Leave every picture out, and write out the remaining entries exactly.

================

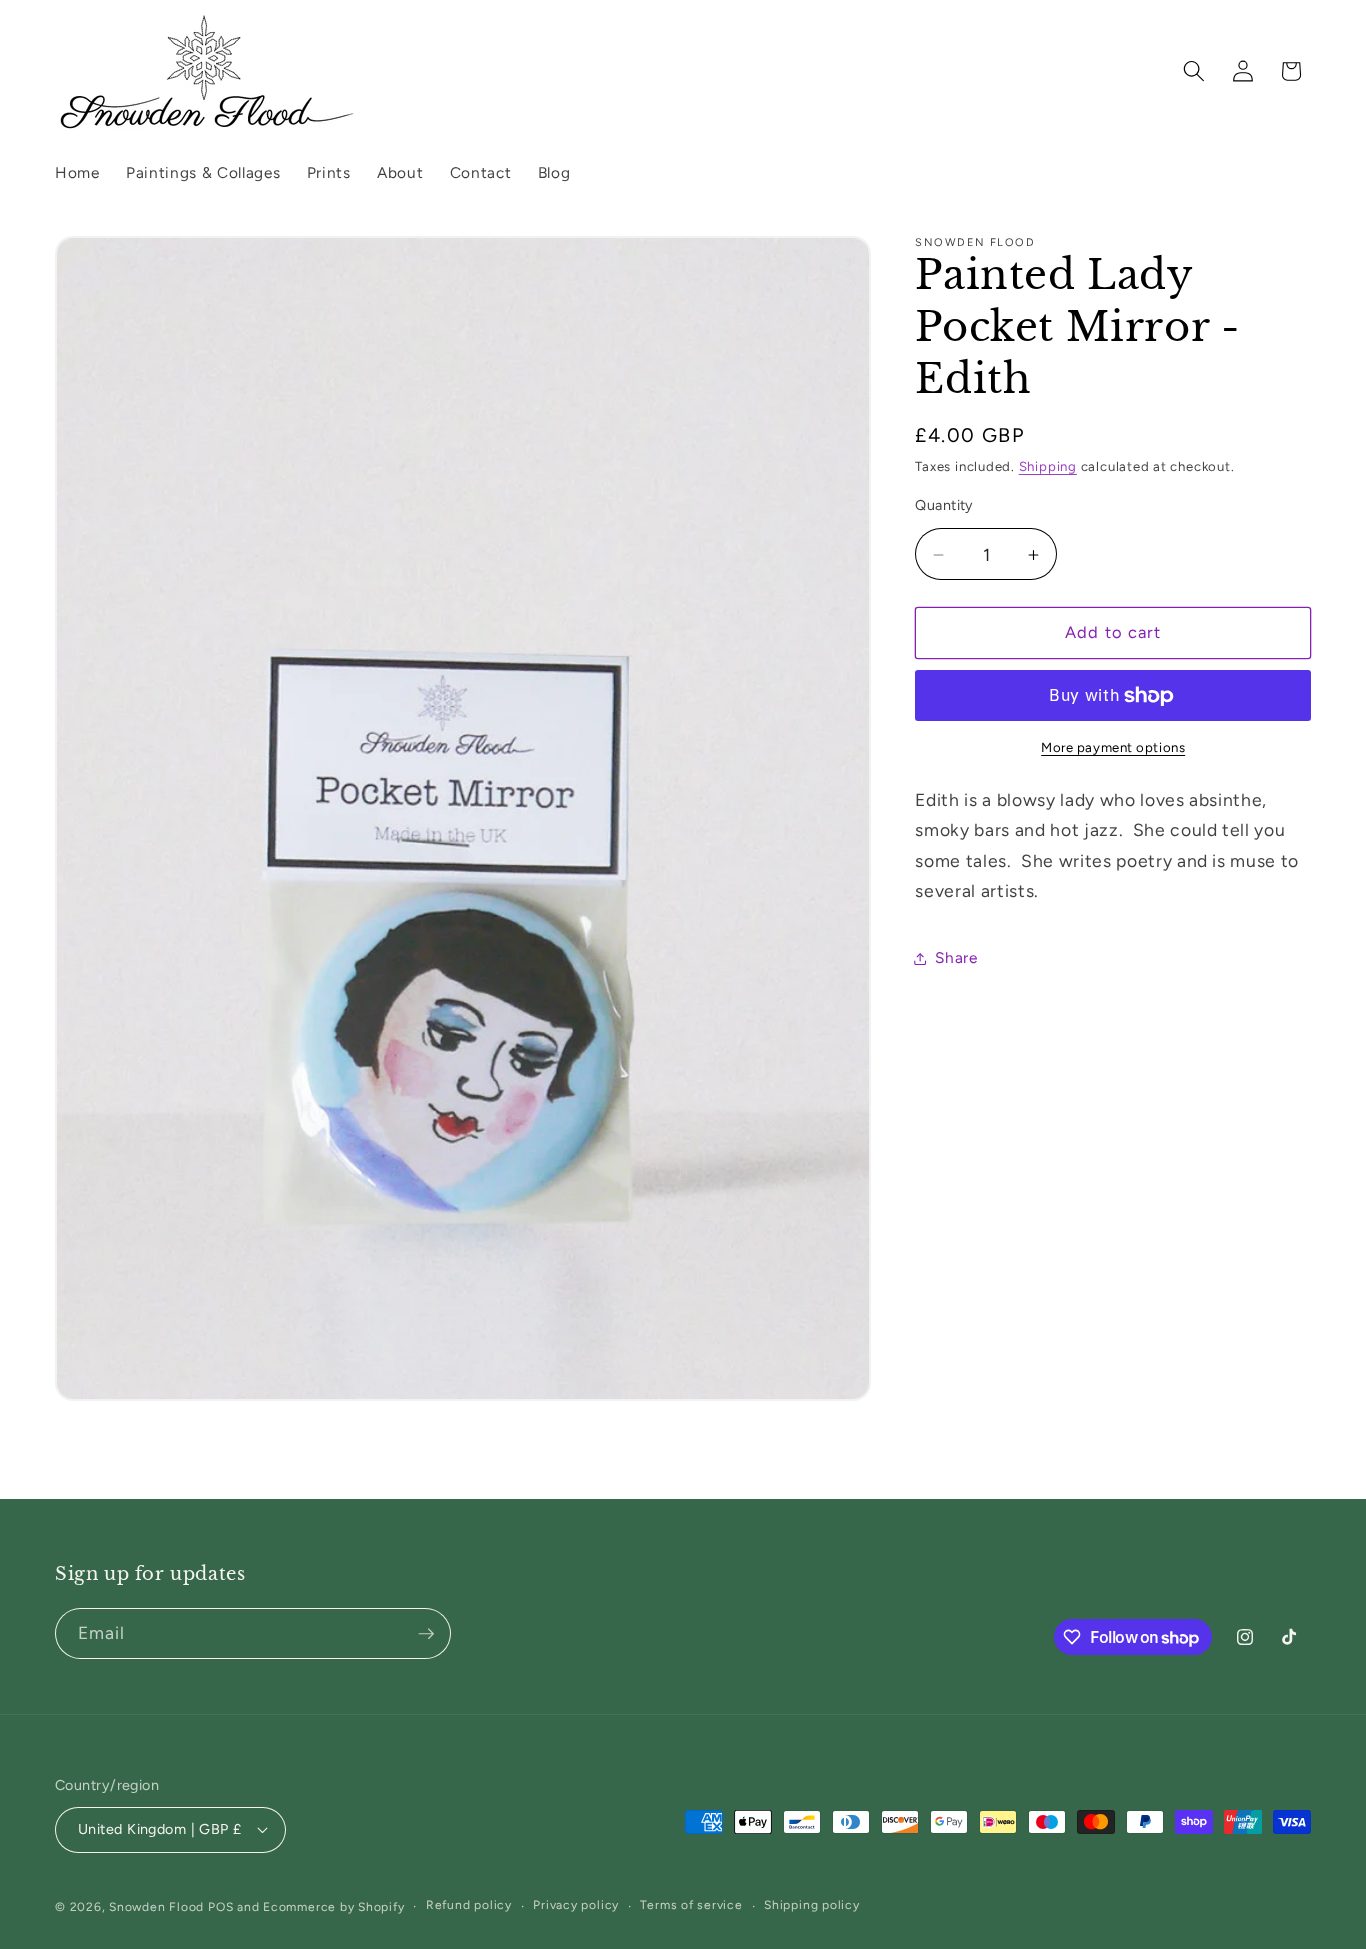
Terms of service (691, 1905)
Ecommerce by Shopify (333, 1907)
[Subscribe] (426, 1634)
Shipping (1048, 467)
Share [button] (956, 957)
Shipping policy (812, 1905)
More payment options (1113, 748)
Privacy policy (576, 1905)
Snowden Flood (156, 1907)
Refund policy (469, 1905)
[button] (1194, 71)
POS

================

FINAL ANSWER:
Terms of service (691, 1905)
Ecommerce by Shopify (333, 1907)
[Subscribe] (426, 1634)
Shipping (1048, 467)
Share [button] (956, 957)
Shipping policy (812, 1905)
More payment options (1113, 748)
Privacy policy (576, 1905)
Snowden Flood (156, 1907)
Refund policy (469, 1905)
[button] (1194, 71)
POS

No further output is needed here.